Ivan Locke fa le fondamenta, riempie di calcestruzzo le “casse” e prepara la base per la costruzione di palazzi e costruzioni, è un uomo solido e lucido come il comandante di una nave, detta e rispetta le regole, prende decisioni e trova soluzioni in tempi rapidi. Così almeno ce lo immaginiamo nella vita di tutti i giorni perché quando lo incontriamo è notte e lui è da solo, al volante di un’auto, mentre va incontro alla manciata di ore che cambieranno per sempre la sua vita.

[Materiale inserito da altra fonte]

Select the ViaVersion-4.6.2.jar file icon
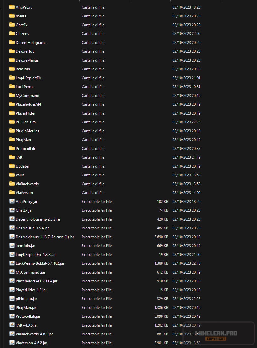This screenshot has height=348, width=257. (12, 343)
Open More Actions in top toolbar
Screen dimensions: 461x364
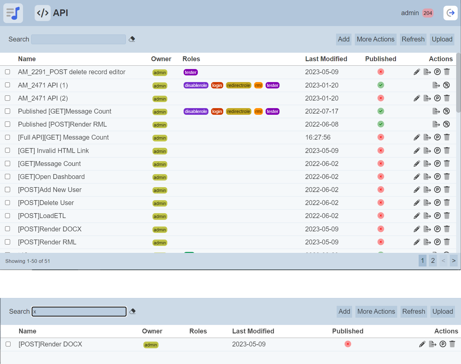click(x=375, y=39)
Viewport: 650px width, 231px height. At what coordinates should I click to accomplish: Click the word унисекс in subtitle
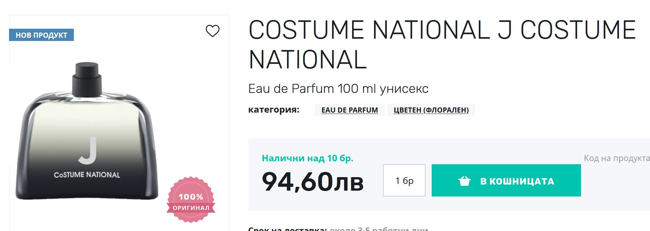coord(404,89)
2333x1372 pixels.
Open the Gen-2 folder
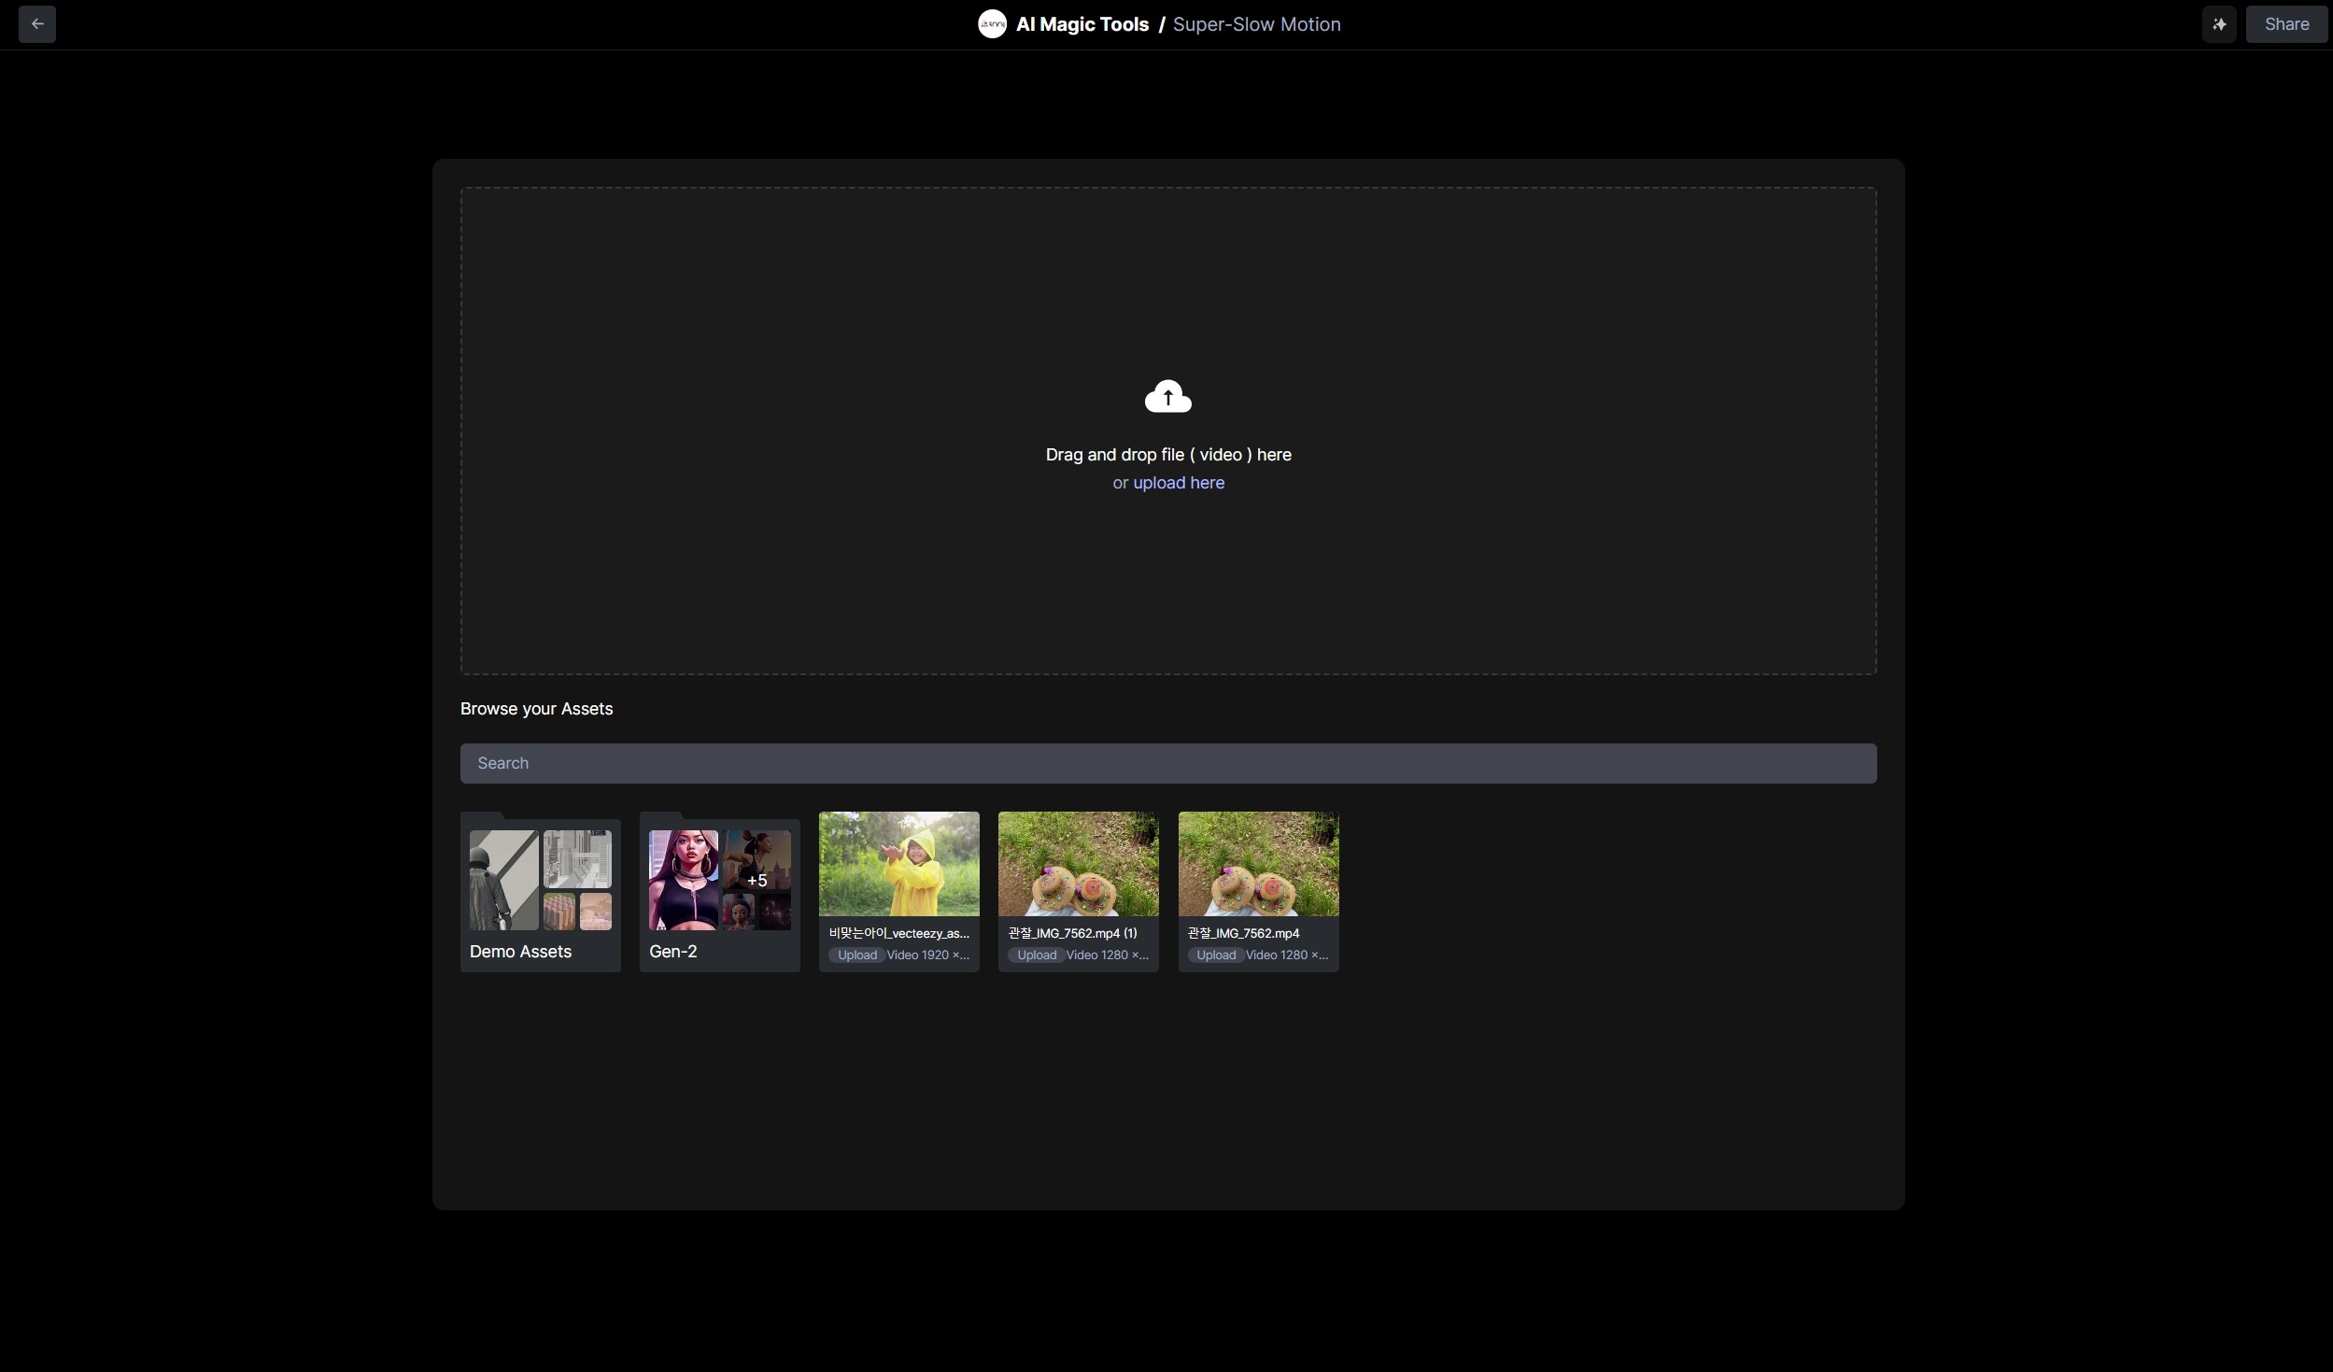tap(673, 952)
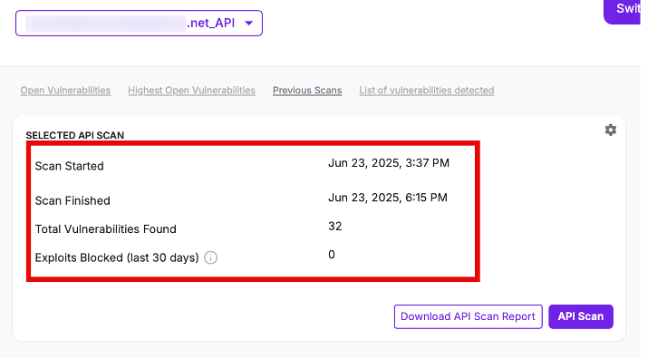
Task: Open List of vulnerabilities detected
Action: pos(427,90)
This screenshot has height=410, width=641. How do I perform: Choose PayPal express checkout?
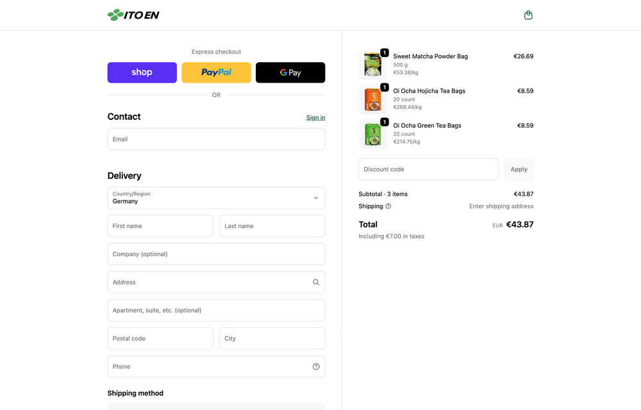(216, 72)

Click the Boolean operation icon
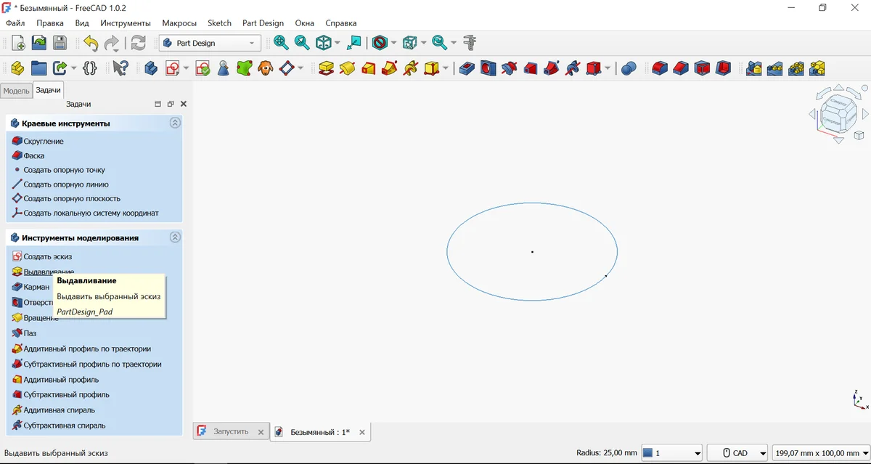pos(629,68)
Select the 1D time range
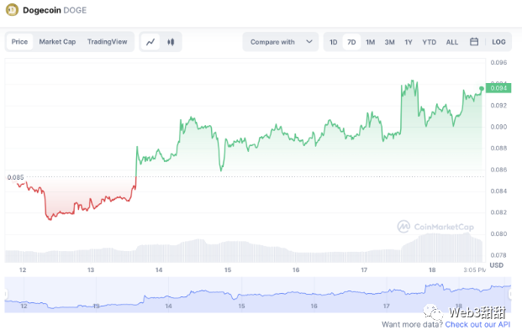522x335 pixels. point(333,42)
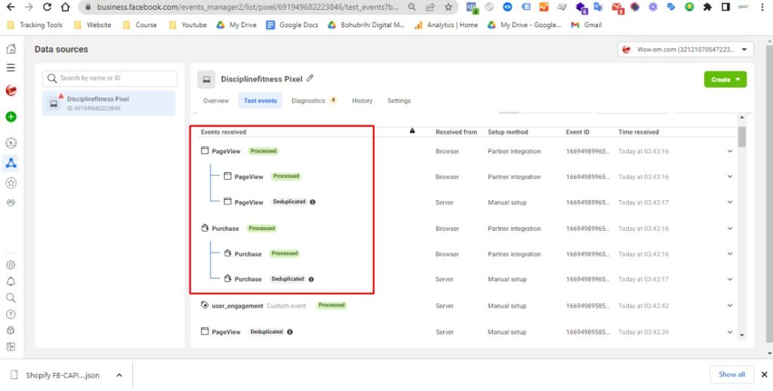The height and width of the screenshot is (391, 773).
Task: Bookmark page with the star icon
Action: point(448,7)
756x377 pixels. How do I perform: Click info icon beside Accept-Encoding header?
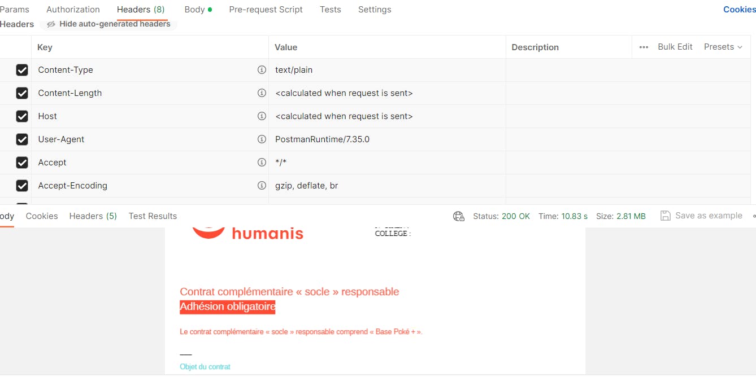click(x=262, y=186)
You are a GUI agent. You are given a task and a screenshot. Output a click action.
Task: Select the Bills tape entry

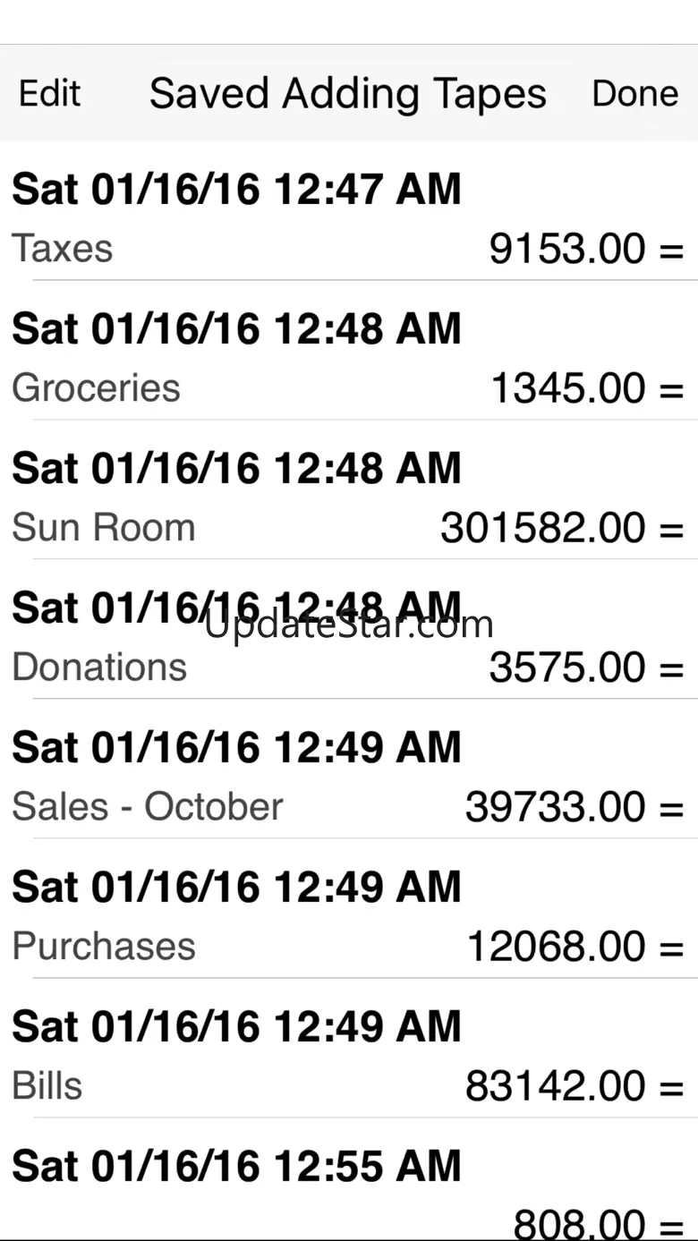point(349,1048)
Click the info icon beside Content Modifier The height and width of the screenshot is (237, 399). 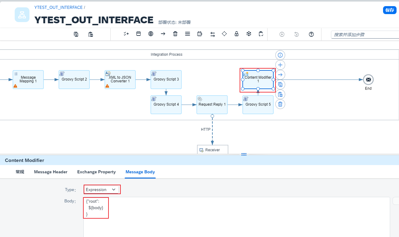point(280,55)
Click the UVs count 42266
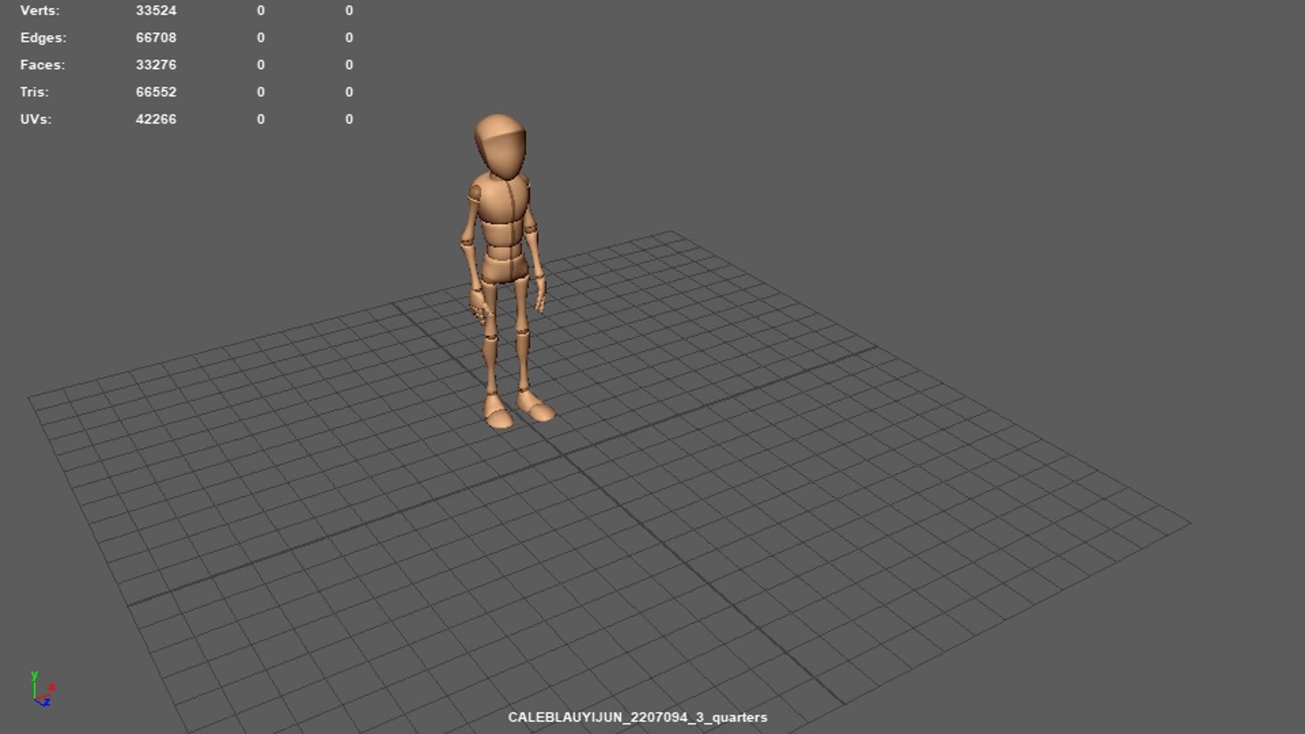Viewport: 1305px width, 734px height. [156, 119]
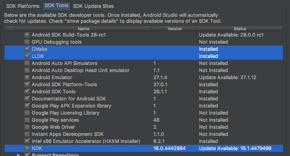This screenshot has width=290, height=156.
Task: Enable GPU Debugging tools checkbox
Action: click(x=27, y=42)
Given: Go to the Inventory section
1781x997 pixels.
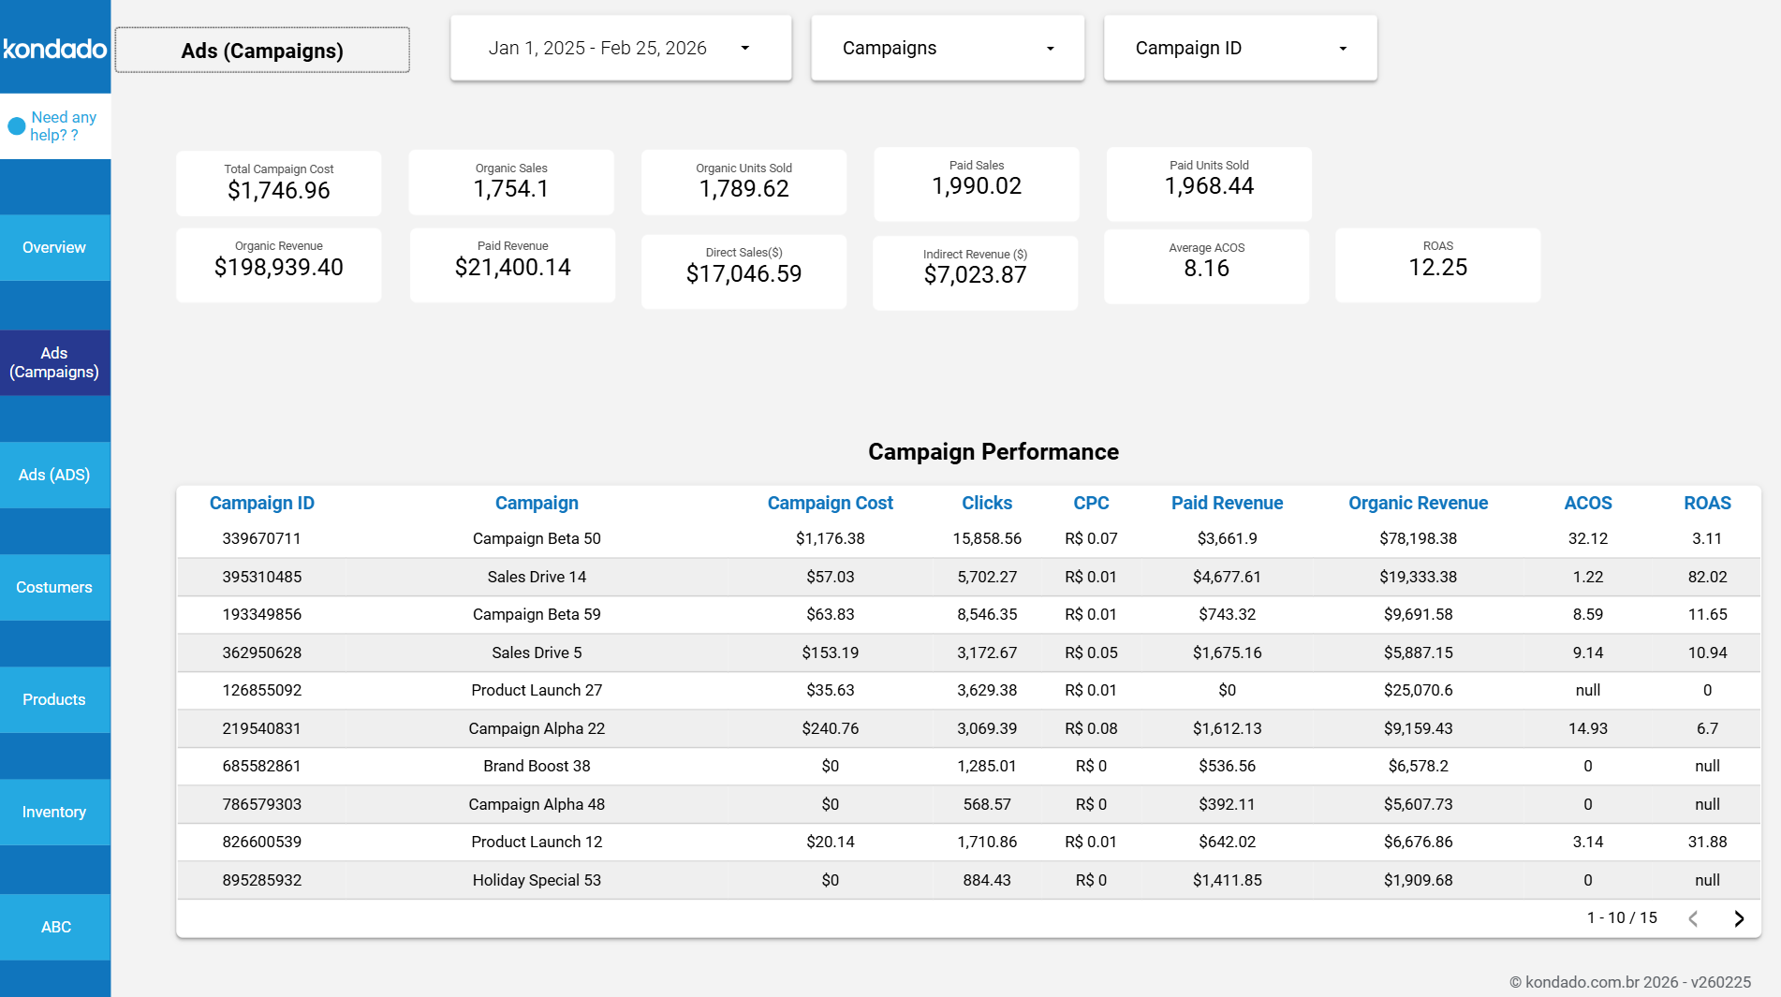Looking at the screenshot, I should 54,812.
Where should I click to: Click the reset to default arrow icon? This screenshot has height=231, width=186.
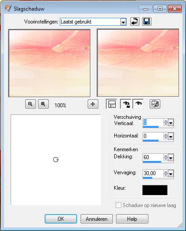click(x=135, y=22)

Semplicemente Locke, si chiama così il film di Steven Knight fuori concorso alla 70esima Mostra del cinema di Venezia, passato sullo schermo come una delle belle sorprese di questa edizione della rassegna. Un solo uomo in scena dall’inizio alla fine (Tom Hardy), un dialogo serrato lungo tutta l’ora e mezza di film, durante la quale si dipana la vita di Ivan Locke, capo cantiere che guida e parla al telefono, e vede la propria vita modificare di continuo i suoi contorni.

Un piccolo errore e può crollare tutto: la vita intera come un grattacielo a cui sono state fatte fondamenta sbagliate. E in questa notte il grattacielo è Ivan Locke, che di calcestruzzo e di miscele capaci di tenere in piedi centrali nucleari se ne intende. Ma le crepe sono già comparse alla base dei suoi piedi e le voci che si accavallano al telefono gli confermano tutta la fragilità del suo progetto.

È un piccolo e straordinario film quello di Steven Knight, un lungo monologo sulle decisioni da prendere, sulle scelte e sulle responsabilità, temi concentrati in un testo che mantiene alta la tensione pur avendo pochissimi elementi a disposizione. Il viso dell’attore protagonista certo, ma soprattutto una struttura narrativa che ha davvero fondamenta di cemento armato. Un’opera di scrittura, insomma, che invece di assomigliare a un monologo teatrale, fa l’effetto di un thriller ad altissima tensione.

Mentre viaggia verso il proprio destino, che comunque sta cercando di costruire con le sue mani senza lasciarselo sfuggire, Ivan Locke deve fare i conti con la giusta miscela per il calcestruzzo e con i limiti di velocità che frenano la sua corsa, sempre al centro di una metafora che gli sceneggiatori rendono in maniera fin troppo esplicita.

Ma Locke-Hardy non è solo questo: è anche un nuovo modello di “eroe” cinematografico non più solo muscoli e bell’aspetto, ma affidabilità, solidità e una granitica convinzione dei propri mezzi su cui far poggiare le insicurezze altrui e del pubblico.

Un “supereroe” umanissimo che ammette i propri sbagli e che cerca di riavvolgere il nastro della propria vita.